Cytometrically detected specific binding of interleukin 2 to cells.

We have developed a new technique for detecting binding of interleukin 2 (IL-2) to cells. This technique involves incubating the cells with IL-2 and then analysing the cell surface with specific anti-IL-2 antibodies and flow cytometry. This binding was only detected on tumor cells that possessed the p55 subunit of the IL-2 receptor. The role of p55 was ascertained by inhibition of the binding with a monoclonal antibody to p55. Although p55 is necessary for cytometrically detected IL-2 binding, further studies demonstrated that p55 is not sufficient.

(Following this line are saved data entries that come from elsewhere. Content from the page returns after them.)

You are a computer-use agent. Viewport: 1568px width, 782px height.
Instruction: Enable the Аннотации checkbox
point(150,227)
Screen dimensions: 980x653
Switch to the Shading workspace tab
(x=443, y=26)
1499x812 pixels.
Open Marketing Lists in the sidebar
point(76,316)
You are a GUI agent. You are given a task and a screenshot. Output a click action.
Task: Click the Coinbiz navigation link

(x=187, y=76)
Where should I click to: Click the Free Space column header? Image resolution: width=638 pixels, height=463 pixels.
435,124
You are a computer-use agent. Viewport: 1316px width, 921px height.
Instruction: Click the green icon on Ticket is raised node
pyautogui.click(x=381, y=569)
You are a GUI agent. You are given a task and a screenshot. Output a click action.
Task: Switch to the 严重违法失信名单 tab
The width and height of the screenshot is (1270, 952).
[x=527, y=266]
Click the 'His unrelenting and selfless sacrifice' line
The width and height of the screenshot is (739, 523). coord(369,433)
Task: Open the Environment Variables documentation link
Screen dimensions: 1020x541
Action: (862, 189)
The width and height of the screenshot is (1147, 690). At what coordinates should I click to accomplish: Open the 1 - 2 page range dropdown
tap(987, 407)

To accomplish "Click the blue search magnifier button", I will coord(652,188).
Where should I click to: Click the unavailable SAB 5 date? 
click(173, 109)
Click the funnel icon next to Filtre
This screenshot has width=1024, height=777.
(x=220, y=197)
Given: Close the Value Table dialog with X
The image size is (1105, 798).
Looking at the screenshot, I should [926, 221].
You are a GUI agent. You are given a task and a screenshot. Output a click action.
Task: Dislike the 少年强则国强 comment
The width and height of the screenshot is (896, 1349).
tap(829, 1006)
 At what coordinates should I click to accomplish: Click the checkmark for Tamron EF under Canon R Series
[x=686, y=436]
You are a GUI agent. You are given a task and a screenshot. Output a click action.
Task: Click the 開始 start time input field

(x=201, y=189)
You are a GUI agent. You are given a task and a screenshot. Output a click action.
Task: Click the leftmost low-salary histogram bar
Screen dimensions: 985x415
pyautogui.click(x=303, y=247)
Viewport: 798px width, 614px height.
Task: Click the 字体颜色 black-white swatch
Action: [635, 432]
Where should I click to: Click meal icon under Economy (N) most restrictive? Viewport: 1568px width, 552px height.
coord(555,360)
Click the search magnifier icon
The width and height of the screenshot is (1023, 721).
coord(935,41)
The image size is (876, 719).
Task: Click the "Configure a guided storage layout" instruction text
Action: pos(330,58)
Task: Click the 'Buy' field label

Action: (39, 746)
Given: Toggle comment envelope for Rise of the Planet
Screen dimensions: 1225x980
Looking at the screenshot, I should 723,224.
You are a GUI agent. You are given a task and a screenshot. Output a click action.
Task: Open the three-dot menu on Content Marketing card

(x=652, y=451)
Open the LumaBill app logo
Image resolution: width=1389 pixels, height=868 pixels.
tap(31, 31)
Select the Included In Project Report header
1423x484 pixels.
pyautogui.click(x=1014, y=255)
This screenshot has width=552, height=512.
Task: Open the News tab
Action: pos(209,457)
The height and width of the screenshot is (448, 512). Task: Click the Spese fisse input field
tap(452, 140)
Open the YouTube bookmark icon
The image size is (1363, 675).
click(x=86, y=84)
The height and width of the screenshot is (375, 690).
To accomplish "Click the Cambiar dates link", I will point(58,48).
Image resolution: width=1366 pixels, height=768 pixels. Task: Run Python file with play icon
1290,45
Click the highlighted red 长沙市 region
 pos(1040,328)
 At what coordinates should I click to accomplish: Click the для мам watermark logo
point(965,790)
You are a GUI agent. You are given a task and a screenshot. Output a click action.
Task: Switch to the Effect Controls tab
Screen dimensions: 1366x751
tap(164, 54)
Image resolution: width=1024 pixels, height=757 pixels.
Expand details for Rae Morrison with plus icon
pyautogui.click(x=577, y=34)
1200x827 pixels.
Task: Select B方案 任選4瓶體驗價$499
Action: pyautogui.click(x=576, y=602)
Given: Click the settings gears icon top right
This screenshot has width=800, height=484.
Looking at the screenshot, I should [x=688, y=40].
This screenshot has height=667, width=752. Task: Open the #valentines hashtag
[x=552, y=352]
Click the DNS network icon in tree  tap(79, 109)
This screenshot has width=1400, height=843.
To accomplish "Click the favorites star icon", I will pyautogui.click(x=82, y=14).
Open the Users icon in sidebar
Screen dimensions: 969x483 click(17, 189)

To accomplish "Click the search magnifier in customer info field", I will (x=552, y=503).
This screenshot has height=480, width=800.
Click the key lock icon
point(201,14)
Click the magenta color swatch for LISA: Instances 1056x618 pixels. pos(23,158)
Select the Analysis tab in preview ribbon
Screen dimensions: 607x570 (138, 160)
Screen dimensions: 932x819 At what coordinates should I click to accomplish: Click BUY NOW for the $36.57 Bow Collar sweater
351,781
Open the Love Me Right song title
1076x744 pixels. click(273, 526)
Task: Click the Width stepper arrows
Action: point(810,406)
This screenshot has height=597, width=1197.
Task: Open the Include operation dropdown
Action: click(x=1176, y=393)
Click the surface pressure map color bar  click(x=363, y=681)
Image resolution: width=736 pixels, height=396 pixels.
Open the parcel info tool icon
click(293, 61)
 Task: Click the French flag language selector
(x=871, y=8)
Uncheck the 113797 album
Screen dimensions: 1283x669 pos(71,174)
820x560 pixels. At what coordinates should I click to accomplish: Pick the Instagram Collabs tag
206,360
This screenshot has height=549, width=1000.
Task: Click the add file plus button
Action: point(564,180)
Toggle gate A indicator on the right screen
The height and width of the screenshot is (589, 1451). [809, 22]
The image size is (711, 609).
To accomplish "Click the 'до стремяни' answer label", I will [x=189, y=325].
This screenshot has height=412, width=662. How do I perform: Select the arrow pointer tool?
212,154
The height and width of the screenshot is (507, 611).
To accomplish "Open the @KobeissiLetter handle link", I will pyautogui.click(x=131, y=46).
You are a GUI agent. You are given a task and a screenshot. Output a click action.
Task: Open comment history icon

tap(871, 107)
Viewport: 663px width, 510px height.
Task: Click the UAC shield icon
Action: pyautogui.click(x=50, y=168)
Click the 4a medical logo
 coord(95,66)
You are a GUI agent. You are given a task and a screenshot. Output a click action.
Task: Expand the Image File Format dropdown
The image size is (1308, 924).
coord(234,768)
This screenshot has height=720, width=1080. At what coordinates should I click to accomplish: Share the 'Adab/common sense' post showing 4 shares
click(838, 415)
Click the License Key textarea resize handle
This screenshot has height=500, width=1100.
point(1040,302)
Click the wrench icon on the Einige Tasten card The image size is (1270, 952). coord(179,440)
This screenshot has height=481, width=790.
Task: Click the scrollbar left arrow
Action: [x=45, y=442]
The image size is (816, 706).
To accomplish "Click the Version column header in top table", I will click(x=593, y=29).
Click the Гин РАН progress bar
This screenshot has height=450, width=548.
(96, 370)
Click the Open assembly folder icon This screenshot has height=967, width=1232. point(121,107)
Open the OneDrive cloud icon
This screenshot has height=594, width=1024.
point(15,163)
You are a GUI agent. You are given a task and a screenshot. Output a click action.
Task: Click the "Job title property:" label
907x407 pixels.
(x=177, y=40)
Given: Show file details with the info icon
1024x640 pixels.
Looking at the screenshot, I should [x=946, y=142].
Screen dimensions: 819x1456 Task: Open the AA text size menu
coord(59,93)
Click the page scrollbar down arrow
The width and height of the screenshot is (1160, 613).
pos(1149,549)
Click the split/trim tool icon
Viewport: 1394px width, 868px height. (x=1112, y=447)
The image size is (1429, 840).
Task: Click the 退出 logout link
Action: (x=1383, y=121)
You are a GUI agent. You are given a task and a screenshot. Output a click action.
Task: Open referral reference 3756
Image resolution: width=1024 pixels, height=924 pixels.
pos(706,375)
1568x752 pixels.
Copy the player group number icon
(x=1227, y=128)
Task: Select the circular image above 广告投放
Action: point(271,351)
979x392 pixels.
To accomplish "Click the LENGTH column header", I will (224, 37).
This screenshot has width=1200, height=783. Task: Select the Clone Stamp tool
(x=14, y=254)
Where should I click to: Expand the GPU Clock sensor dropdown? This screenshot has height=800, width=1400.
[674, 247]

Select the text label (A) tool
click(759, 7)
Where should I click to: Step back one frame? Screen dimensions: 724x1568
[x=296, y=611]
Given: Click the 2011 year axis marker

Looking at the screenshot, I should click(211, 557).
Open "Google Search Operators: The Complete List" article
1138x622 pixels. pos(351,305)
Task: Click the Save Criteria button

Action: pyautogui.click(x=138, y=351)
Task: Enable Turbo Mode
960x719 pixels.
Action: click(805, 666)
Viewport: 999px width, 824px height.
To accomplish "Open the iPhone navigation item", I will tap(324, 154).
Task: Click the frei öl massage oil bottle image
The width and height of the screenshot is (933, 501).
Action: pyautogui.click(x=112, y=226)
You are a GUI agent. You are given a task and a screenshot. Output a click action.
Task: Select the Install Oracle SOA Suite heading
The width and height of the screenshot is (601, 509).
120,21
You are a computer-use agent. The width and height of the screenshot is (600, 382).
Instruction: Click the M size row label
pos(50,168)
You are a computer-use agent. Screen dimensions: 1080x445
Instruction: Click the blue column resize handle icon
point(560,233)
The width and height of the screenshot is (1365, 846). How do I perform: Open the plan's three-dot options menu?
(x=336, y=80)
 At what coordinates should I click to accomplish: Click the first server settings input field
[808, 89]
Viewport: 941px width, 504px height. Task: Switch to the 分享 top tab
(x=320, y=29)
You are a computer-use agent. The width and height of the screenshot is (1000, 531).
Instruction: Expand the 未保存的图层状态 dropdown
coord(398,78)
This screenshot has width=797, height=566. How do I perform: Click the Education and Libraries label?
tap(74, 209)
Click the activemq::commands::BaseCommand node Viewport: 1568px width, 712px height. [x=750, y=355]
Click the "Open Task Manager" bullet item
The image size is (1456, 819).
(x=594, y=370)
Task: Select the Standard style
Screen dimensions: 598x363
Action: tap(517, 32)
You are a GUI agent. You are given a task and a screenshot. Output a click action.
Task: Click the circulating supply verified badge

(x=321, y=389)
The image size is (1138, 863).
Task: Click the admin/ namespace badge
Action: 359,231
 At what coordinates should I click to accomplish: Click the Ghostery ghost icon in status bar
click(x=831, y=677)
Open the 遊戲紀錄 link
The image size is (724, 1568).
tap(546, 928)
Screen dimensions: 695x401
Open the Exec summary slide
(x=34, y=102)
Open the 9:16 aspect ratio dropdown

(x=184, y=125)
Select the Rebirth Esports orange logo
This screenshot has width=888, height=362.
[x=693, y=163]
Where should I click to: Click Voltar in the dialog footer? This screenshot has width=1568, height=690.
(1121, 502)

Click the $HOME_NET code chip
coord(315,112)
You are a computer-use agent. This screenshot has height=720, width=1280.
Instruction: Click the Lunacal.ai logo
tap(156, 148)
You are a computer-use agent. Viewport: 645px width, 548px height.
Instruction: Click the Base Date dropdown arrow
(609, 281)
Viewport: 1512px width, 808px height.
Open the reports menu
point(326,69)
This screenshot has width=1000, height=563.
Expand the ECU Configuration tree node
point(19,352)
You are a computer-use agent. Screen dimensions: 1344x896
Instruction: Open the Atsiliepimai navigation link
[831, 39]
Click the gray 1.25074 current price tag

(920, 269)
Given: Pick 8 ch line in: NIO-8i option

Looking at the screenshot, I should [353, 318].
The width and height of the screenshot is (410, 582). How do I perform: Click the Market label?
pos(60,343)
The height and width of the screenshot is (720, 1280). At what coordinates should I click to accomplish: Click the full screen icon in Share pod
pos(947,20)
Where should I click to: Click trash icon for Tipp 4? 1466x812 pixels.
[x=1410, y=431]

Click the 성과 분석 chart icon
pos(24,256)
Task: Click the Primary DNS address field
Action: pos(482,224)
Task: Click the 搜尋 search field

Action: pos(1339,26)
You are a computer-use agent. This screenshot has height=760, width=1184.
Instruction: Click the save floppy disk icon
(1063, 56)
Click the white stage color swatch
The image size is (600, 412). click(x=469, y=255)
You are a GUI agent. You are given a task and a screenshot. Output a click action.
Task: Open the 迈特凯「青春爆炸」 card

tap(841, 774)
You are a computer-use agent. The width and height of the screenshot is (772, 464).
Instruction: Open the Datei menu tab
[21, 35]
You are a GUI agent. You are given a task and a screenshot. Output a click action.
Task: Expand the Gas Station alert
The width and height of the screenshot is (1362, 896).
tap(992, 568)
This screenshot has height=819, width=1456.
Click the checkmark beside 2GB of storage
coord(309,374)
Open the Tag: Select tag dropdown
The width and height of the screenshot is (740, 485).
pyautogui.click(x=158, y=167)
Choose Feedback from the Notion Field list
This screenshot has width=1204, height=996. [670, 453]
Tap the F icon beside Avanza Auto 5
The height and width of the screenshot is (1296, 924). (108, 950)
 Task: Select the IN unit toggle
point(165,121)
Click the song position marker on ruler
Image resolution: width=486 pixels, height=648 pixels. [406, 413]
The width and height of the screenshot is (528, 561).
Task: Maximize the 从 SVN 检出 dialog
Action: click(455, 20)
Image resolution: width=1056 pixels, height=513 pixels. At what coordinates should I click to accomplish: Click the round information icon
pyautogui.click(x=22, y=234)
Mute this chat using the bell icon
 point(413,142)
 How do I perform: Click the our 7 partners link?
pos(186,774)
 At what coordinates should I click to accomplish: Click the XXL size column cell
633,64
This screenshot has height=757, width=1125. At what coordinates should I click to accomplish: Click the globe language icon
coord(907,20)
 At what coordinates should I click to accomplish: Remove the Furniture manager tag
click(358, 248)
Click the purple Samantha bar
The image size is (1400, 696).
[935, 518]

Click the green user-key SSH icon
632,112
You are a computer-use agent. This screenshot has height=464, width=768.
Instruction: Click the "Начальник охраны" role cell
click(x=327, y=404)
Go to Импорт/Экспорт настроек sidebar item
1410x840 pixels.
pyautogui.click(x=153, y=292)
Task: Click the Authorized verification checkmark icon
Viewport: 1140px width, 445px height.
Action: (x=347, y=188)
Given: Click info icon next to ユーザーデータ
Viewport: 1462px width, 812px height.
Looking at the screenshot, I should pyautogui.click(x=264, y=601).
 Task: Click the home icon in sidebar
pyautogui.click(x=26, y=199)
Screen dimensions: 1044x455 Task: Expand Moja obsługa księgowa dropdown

Thus, cytometrically-detected binding is likely to involved the contribution of other IL-2 surface receptors. Interleukin-2 binding to peripheral blood T lymphocytes and to a non-transformed T-cell clone was also detected cytometrically and it was shown that this binding is regulated by the activation status of the cells. Whereas IL-2 binding to quiescent T cells could not be detected, upon activation abundant binding was seen. The functional consequences of this type of cellular binding were studied. Interleukin-2 binding to cells during a short pulse was shown to have significant long-term consequences both for T-cell proliferation and for the enhancement of major histocompatibility complex (MHC)-non-restricted cytotoxicity.